#### [DATASET EXTRACT]
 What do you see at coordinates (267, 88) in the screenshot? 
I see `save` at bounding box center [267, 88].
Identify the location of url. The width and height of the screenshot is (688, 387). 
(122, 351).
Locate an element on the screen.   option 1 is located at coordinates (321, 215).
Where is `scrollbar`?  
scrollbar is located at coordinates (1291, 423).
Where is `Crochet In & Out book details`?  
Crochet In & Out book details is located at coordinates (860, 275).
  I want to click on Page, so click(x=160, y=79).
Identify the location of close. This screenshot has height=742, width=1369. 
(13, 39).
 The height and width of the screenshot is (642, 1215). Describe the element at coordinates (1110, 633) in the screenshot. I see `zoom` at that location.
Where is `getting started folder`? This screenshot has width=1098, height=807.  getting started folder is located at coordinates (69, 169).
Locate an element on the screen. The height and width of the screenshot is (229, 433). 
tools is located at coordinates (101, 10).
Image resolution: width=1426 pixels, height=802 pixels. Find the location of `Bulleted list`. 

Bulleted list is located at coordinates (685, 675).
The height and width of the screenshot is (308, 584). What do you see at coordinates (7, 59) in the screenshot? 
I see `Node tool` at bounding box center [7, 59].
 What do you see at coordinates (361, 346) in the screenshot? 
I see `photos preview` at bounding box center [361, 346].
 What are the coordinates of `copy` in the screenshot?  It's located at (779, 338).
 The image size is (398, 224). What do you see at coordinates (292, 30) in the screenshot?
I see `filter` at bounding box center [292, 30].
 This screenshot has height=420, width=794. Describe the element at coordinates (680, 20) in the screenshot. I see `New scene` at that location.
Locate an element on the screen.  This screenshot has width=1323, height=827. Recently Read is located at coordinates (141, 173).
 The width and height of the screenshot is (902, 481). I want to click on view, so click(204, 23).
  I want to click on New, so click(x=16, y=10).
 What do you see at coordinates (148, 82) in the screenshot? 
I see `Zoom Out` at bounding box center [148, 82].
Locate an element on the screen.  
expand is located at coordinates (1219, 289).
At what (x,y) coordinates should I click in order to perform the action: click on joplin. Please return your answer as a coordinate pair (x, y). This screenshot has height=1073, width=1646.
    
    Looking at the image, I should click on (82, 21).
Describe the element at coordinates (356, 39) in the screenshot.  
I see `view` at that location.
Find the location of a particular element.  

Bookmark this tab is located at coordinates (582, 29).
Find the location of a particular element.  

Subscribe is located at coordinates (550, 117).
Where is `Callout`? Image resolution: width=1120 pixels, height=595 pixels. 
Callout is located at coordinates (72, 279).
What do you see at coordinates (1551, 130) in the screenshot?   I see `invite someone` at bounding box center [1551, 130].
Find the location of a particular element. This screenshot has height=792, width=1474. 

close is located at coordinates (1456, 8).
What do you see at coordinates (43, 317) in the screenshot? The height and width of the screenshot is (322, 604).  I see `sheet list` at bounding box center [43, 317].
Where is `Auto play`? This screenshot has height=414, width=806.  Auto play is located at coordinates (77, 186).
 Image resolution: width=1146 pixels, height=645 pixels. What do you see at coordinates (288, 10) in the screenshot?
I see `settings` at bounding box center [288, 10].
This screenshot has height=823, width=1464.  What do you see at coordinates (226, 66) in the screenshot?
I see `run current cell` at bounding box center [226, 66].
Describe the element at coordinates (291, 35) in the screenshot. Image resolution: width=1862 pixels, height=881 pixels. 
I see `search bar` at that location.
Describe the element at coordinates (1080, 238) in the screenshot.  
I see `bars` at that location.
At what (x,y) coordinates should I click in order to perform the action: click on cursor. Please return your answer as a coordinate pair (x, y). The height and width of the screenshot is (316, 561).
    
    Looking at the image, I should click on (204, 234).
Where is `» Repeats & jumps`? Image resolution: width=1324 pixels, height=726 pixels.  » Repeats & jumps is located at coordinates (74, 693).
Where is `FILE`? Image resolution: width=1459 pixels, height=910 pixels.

#### [TASK GOAL]
Copy word for word the lines of the records from the line containing "coordinates (77, 186)." through the end of the records, inclusive.

#### [CORRECT OUTPUT]
Where is `Auto play`? This screenshot has height=414, width=806.  Auto play is located at coordinates (77, 186).
 Image resolution: width=1146 pixels, height=645 pixels. What do you see at coordinates (288, 10) in the screenshot?
I see `settings` at bounding box center [288, 10].
This screenshot has height=823, width=1464.  What do you see at coordinates (226, 66) in the screenshot?
I see `run current cell` at bounding box center [226, 66].
Describe the element at coordinates (291, 35) in the screenshot. Image resolution: width=1862 pixels, height=881 pixels. 
I see `search bar` at that location.
Describe the element at coordinates (1080, 238) in the screenshot.  
I see `bars` at that location.
At what (x,y) coordinates should I click in order to perform the action: click on cursor. Please return your answer as a coordinate pair (x, y). The height and width of the screenshot is (316, 561).
    
    Looking at the image, I should click on (204, 234).
Where is `» Repeats & jumps`? Image resolution: width=1324 pixels, height=726 pixels.  » Repeats & jumps is located at coordinates (74, 693).
Where is `FILE`? Image resolution: width=1459 pixels, height=910 pixels.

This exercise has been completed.